§ Verilen metin:
________

2017 Yılı İlk Çeyreğinde Küresel Ekonomide Toparlanma Sinyalleri

2017 Yılı İlk Çeyreğinde Küresel Ekonomide Toparlanma Sinyalleri

Peyman Yüksel

Ekonomist

Dünya ekonomisinde canlanmaya işaret eden ekonomistler, Gelişmekte Olan Ülkelerin 2017’de yüzde 4,8, önümüzdeki yıl ise yüzde 4,9 büyüyeceğini öngörüyorlar. International Institute of Finance’in aylık hesaplamalarına göre 2010 yılından beri yani uzunca bir aradan sonra, küresel ticarette önemli rol oynayan Güney Kore ve Tayland gibi Gelişmekte Olan Ülkeler’de büyüme rakamları olumlu seyretmeye başladı. Euro Bölgesi’nde enflasyon ve ekonomik aktivite beklenenden hızlı bir toparlanma gösteriyor. Türkiye ekonomisi de 2016 son çeyreğinde yüzde 3,5 ile beklentilerin üzerinde büyüyerek, yılı yüzde 2,9’luk bir büyüme oranı ile bitirdi.

Grafik 1: Yıllık Yüzde Değişimlerle Küresel Büyüme Rakamları, Kaynak: Bloomberg, TCMB.

________

§ Yazılı görev: Verilen metinde "Peyman Yüksel" ile başlayıp "Kaynak: Bloomberg, TCMB." ifadesine kadar süren bölümü hiç değiştirmeden döndürün.

§ Gösterilen veriler:
________

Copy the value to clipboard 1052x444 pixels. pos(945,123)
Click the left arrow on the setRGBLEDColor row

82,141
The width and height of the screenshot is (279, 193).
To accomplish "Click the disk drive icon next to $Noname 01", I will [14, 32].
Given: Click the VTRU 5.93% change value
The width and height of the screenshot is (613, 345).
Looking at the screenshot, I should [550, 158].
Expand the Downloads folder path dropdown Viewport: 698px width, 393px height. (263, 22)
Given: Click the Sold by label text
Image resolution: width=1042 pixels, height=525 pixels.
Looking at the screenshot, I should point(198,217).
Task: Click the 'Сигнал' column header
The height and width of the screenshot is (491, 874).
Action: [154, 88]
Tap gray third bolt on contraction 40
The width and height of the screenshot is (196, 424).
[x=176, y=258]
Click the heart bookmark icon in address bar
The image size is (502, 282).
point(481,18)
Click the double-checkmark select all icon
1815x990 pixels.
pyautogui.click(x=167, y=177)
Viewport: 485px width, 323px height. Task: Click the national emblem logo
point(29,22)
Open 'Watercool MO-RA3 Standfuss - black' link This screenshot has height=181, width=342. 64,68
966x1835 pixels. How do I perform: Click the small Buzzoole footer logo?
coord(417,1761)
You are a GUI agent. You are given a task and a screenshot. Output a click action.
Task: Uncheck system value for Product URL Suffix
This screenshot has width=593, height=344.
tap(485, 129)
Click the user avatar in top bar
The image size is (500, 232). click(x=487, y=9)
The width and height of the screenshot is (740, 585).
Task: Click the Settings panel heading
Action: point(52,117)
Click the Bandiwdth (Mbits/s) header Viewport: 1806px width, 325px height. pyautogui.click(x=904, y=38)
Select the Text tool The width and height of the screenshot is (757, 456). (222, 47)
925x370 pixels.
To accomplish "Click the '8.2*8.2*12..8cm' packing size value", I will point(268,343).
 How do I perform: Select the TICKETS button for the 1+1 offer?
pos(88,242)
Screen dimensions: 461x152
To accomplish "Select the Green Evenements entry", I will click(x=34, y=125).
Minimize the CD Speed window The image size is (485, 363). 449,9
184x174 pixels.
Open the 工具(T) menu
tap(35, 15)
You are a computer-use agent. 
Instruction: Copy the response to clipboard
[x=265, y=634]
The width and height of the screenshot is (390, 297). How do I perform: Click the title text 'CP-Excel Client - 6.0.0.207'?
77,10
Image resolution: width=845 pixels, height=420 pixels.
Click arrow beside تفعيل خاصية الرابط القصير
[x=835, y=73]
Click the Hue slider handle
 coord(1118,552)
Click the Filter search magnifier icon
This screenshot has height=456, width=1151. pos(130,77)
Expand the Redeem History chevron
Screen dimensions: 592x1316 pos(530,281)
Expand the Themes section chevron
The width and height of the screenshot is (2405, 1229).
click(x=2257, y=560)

________

§ Tamamlanmış alıştırma:
Peyman Yüksel

Ekonomist

Dünya ekonomisinde canlanmaya işaret eden ekonomistler, Gelişmekte Olan Ülkelerin 2017’de yüzde 4,8, önümüzdeki yıl ise yüzde 4,9 büyüyeceğini öngörüyorlar. International Institute of Finance’in aylık hesaplamalarına göre 2010 yılından beri yani uzunca bir aradan sonra, küresel ticarette önemli rol oynayan Güney Kore ve Tayland gibi Gelişmekte Olan Ülkeler’de büyüme rakamları olumlu seyretmeye başladı. Euro Bölgesi’nde enflasyon ve ekonomik aktivite beklenenden hızlı bir toparlanma gösteriyor. Türkiye ekonomisi de 2016 son çeyreğinde yüzde 3,5 ile beklentilerin üzerinde büyüyerek, yılı yüzde 2,9’luk bir büyüme oranı ile bitirdi.

Grafik 1: Yıllık Yüzde Değişimlerle Küresel Büyüme Rakamları, Kaynak: Bloomberg, TCMB.